レーピンによる肖像画
トボリスク県(現在のチュメニ州)に、実業家イワン・マモントフの第4子として生まれる。母マリアは早くに亡くなった(52年)。58年から定期的に劇場に通い始め、感想を日記に記している。
少年時代から凝り性で芸術好き
ギムナジウムで学んでいた当時から、夢中になると素晴らしい結果を出すが、気が乗らないとさっぱり、という傾向が現れている。例えば、同じ外国語でも、ドイツ語は5点だったが、ラテン語は2で、危うく落第というところを、代わりの人間に追試を受けさせて何とか卒業し、ペテルブルク大学に進む。1860年のことだ。後にモスクワ大学に転校する。
当時ロシアは、アレクサンドル2世のもとで改革が進み、鉄道建設が加速されていた。サッヴァの父も、鉄道事業に携わっていた。
しかし、サッヴァは、商売には全然気乗りがせず、64年にはイタリアへ旅行し、声楽を学び始める。
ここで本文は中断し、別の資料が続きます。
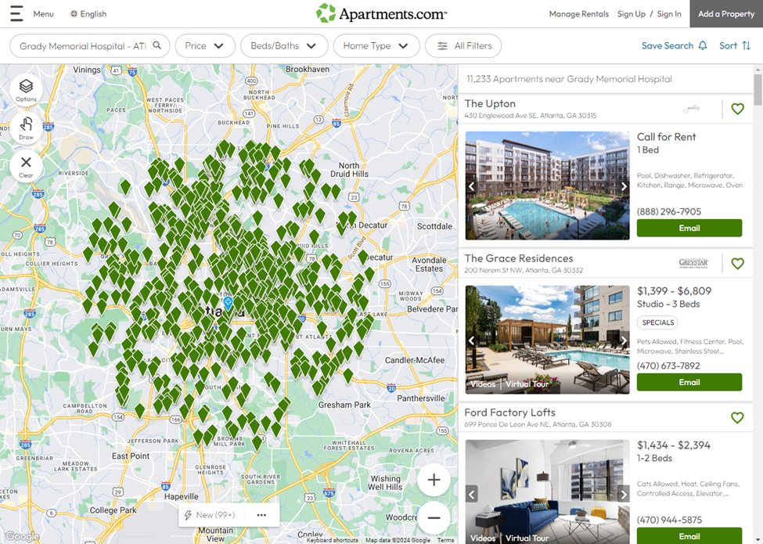This screenshot has width=763, height=544.
Task: Click the Add a Property button
Action: 725,14
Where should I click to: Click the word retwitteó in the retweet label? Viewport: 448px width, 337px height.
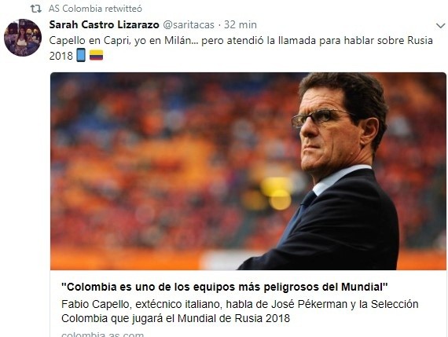[x=123, y=9]
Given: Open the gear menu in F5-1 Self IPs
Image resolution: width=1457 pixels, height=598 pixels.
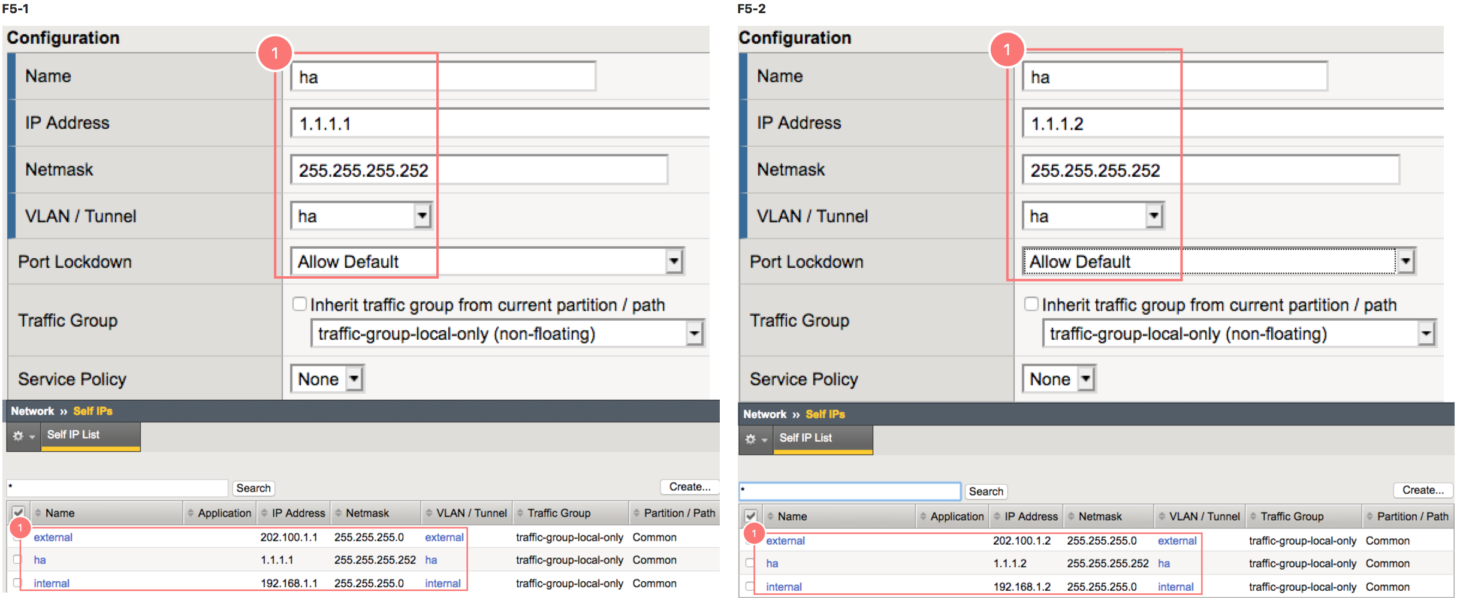Looking at the screenshot, I should coord(23,436).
同地で、モスクワ出身の大商人グリゴリー・サポジュニコフの17歳の娘、エリザヴェータと知り合い、翌65年に結婚。エリザヴェータは美貌ではなかったといわれるが、読書と音楽がたいへん好きだった。
アブラムツェヴォに芸術家村を創設
69年に父イワンが亡くなり、跡継ぎとして否応なしに事業に巻き込まれると、それまで眠っていたビジネス・マインドが目覚める。
1869年にモスクワ・ヤロスラヴリを結ぶ鉄道の総裁に就任し、ドネツク鉄道の開通にも関わる。
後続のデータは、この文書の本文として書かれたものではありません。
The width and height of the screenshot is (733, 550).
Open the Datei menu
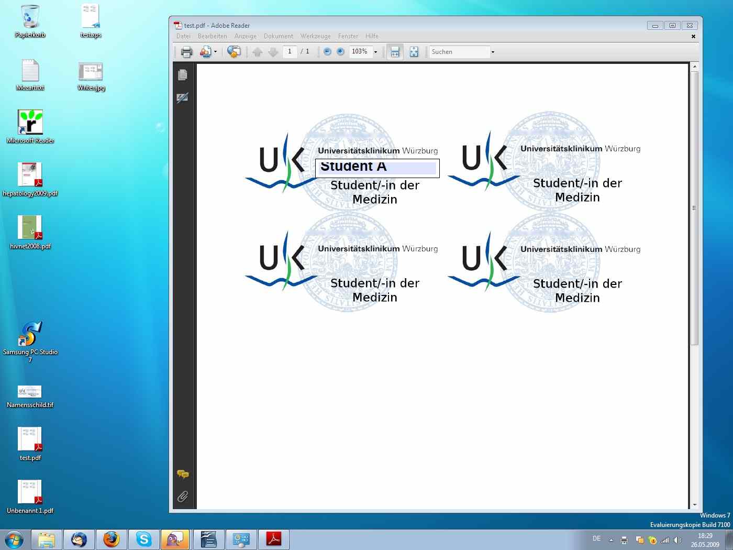(x=183, y=36)
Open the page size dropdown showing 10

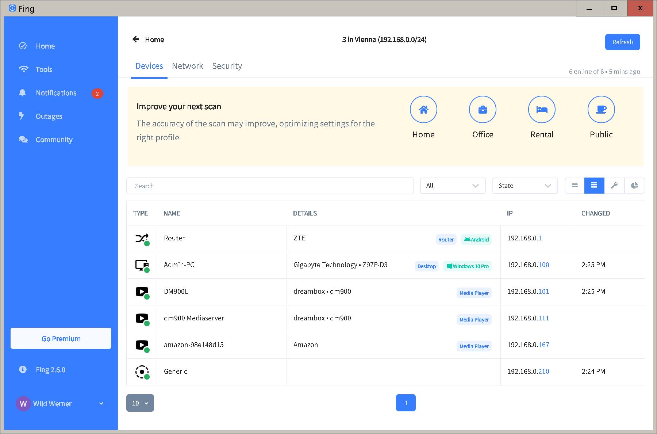point(140,403)
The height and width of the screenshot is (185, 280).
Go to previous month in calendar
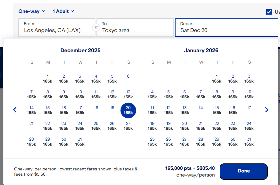coord(15,110)
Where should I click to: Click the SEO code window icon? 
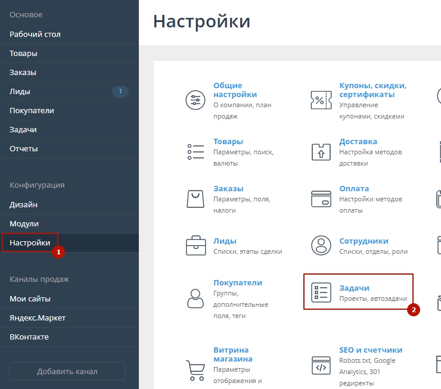click(321, 366)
これと前後して1870年に、モスクワの北に位置するアブラムツェヴォの別荘を購入する。これはスラヴ派の論客であったアクサーコフ家の領地だった。
サッヴァはここに、画家や彫刻家を集めて、芸術家村を創る。その顔ぶれは、ネステロフ、レーピン、ポレーノフ、セローフ、ヴルーベリ、ヴァスネツォフ兄弟といった錚々たる面々。この美術家集団が展開したのは一種の民芸運動だが、アールヌーヴォー的な要素もあり、当時の芸術運動をリードした。中心となったのは、ヴィクトル・ヴァスネツォフとヴルーベリである。彼らは農民の子弟の啓蒙活動も行った。
サッヴァはまた、音楽界のパトロンにもなり、「ロシア私設歌劇場」を開いてチャイコフスキー、ムソルグスキー、リムスキー=コルサコフ、ボロディンらの作曲家を援助した。ここから偉大な声楽家フョードル・シャリアピンが巣立っている。また、交響曲1番の初演失敗でノイローゼになっていた作曲家ラフマニノフに指揮をさせ、立ち直りのきっかけを与えた。
これらの画家、美術家、音楽家は協力して、ロシア民話によるオペラ(たとえばリムスキー=コルサコフの歌劇「雪娘」)や演劇を上演した。
昨日の友は今日の敵
しかし、99年ごろには、芸術活動への出費がどんどんかさみ、また無理に事業を拡大しようとしたことから(交通機関と各種産業を統合する大企業を創設しようとした)、資産は傾き、資金繰りが苦しくなっていく。
大蔵省は、サッヴァの企業への査察を命じ、間もなく彼は、公金横領の冤罪で告発され、収監された。
獄中では、気晴らしに彫像を作っていたという。裁判で公金横領は証明できず、無罪放免となるが、借金を払うため、彼の資産は売却され、鉄道も市場価格よりはるかに低い値段で、国有化されてしまった。
当時の大蔵大臣はセルゲイ・ウィッテで、かつてはサッヴァと極めて親しく、ともに鉄道建設を促進してきた仲だったが・・・。サッヴァの冤罪については陰謀説もある。
ちなみに、サッヴァの鉄道株の一部は、ウィッテの親類の手にも渡っている。
サッヴァは1918年4月6日に亡くなり、彼がこよなく愛したアブラムツェヴォに葬られた。だが、ロシア革命という未曾有の大波のさなか、このかつての「モスクワのメディチ」の死は、ほとんど誰の注意も引かなかった。